Un giorno, mentre raccontava qualcosa con la velocità con cui le segretarie di una volta erano addestrate a battere le loro dita sulla tastiera, venne fermata da un’esclamazione che, sul momento, trovò abbastanza infelice, tanto che si sentì ferita. In fondo lei voleva solo essere efficiente, raccontare ciò che doveva senza prendere troppo posto o  tempo altrui. Che c’era di male?!

“Il tuo respiro, che ti concedi solo dopo una lunga apnea di parole, somiglia al soffio delle balene, lo hai mai notato?”.

Si ricordò, d’un colpo, di quelle immagini dei documentari in tv, guardati distrattamente mentre stirava o cucinava. Le venne in mente la maestosità della balena che, in mare aperto, riemerge dall’acqua per respirare, spruzzando aria dagli sfiatatoi posizionati sul dorso.

Polmoni da mammifero e corpo da pesce: un pò animale di terra, un pò d’acqua. Un difficile quanto naturale equilibrio per sopravvivere. Rispolverò un pò di nozioni base su questo animale, che d’acchito le era sembrato troppo grosso e sgraziato per paragonarlo a lei, da sempre in lotta per mantenere un’immagine gradevole e curata.

Trovò però anche motivo di orgoglio il sentirsi paragonata alla vita di un essere disposto a dosarsi nell’arte dell’equilibrio.

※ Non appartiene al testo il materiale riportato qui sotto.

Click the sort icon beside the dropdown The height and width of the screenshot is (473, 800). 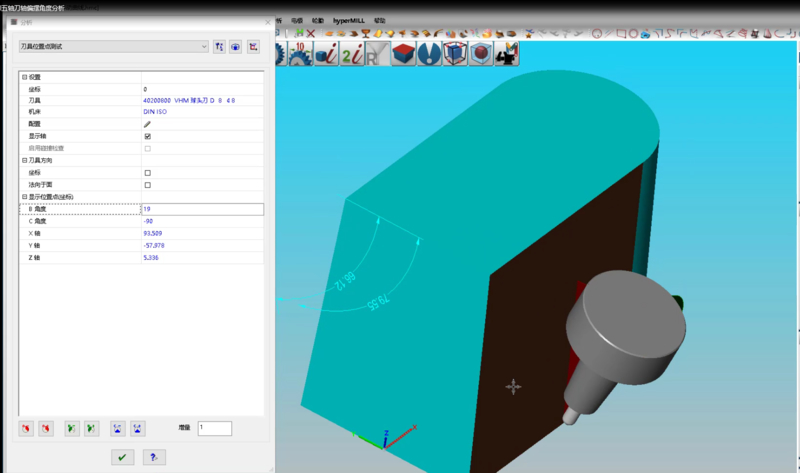(218, 46)
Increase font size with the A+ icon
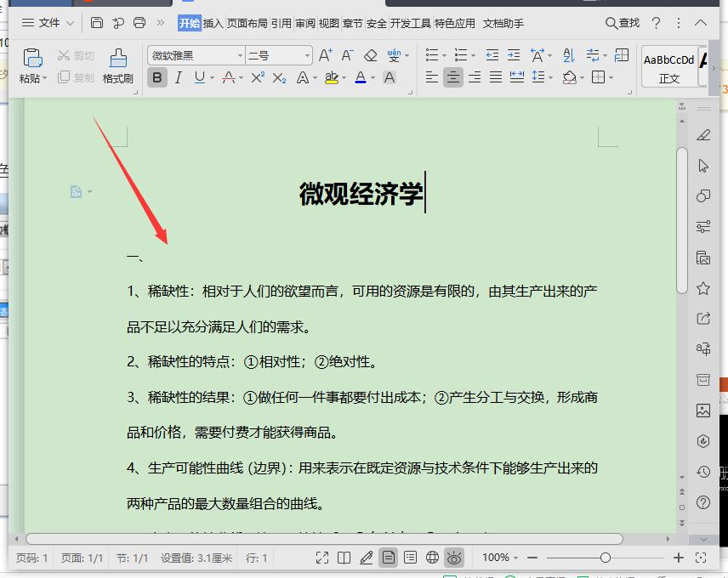 (325, 55)
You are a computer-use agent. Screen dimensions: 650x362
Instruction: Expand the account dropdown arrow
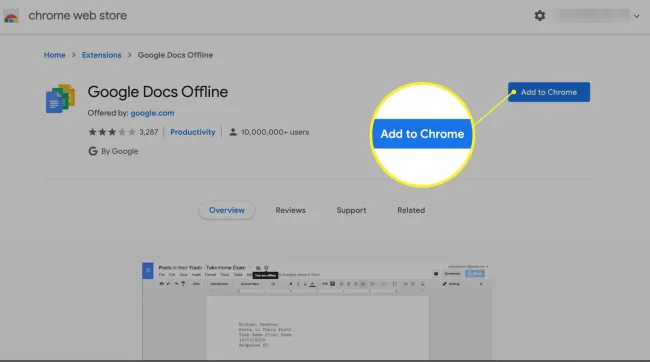[x=636, y=16]
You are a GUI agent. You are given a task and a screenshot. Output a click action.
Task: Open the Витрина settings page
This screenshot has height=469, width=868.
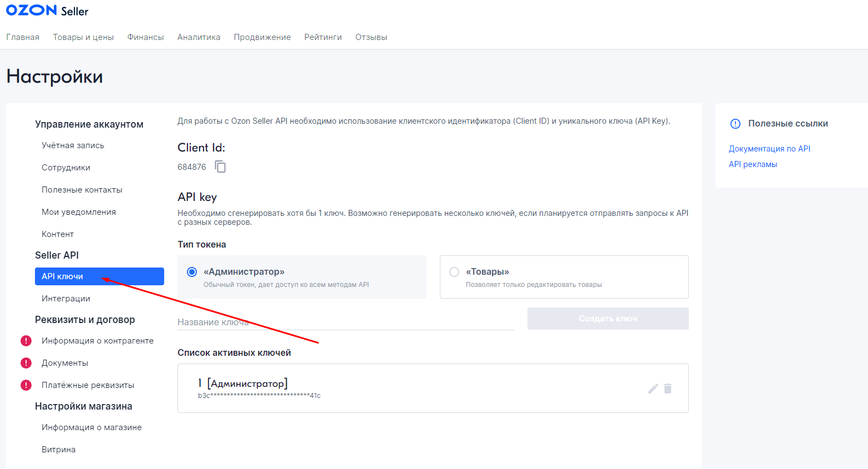[58, 450]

Lesse, infatti, che la balena, per rimanere sott’acqua, rallenta il battito cardiaco all’incirca della metà, mentre la pressione dell’acqua le comprime i polmoni.

D. lavorava come responsabile in una struttura per anziani, aveva tre figli  di età piuttosto ravvicinata tra loro, un marito con cui si riprometteva di tornare a parlare con calma, di progettare due giorni di vacanza per quando si potrà, di scrivere messaggi che mettessero,  per una buona volta, in prim’ordine il sentire rispetto allo “scusa, passi tu a prendere il pane?”, oppure “ ricordiamoci che il 5 del mese scade la bolletta della luce”.

Mentre D. era a lavoro, si ritagliava un attimo per coordinare password e connessioni della didattica a distanza dei figli. E mentre era a casa, spesso programmava turni ed attività di lavoro da rispedire per mail, portando avanti la cena, pensando ad un’amica a cui da troppo tempo rimandava di telefonare, giocando a parrucchieri con la figlia, anche se il giorno prima era stata, dopo secoli, davvero a farsi una piega.

Pensò alle sue, di apnee, ogni volta che rimandava di un respiro il suo ascoltarsi. Ogni volta che, immergersi, significava rispondere ad una priorità, vera o presunta, mettendosi da parte.

Inspirare e nuotare, ad ogni bracciata dirsi “dai, ancora un pò e avrai finito. E quando lo sforzo sembra averti fatto raggiungere la riva, essere di nuovo risucchiata da un’onda di cose da fare e, in quest’onda, essere per forza o per amore, l’ultima della lista. D. non credeva di essere una madre migliore, o una lavoratrice o moglie perfetta, semplicemente seguiva la sua natura, o qualcosa che aveva nel tempo visto ed appreso. Lunghe immersioni per fare più cose possibili, piccole e brevi emersioni per rifornire il carburante. Poi ripartire, in una vita da subacqueo instancabile.

Ma in quel respiro cosa c’era dentro? Di cosa era fatto l’ossigeno di cui si nutriva prima di tornare “pesce”? Era fatto di istanti in  cui era costretta a scegliersi e a prendersi cura di sé. Era fatto di pause in cui ciò che c’era bastava e non si costringeva ad un ultimo tuffo di fine giornata. Era fatto di piccoli o grandi dolori a cui l’aria faceva spazio. Di frammenti di felicità che, inspirando, venivano mandati sul fondo dell’anima, come scorta per i momenti di vento e di tristezza.

Era un attimo rubato al gioco, tra una staffetta di doveri. Era un “chissenefrega” tra i pensieri seri che, in fila indiana, si susseguivano nella mente. Era la ricerca di un orizzonte da guardare per allargare il campo visivo. Era un punto improvviso e agognato, all’interno di un periodo grammaticale lunghissimo. Era il bagliore della luce mattutina, dopo una notte insonne. Istanti di pace tra le faccende della quotidianità.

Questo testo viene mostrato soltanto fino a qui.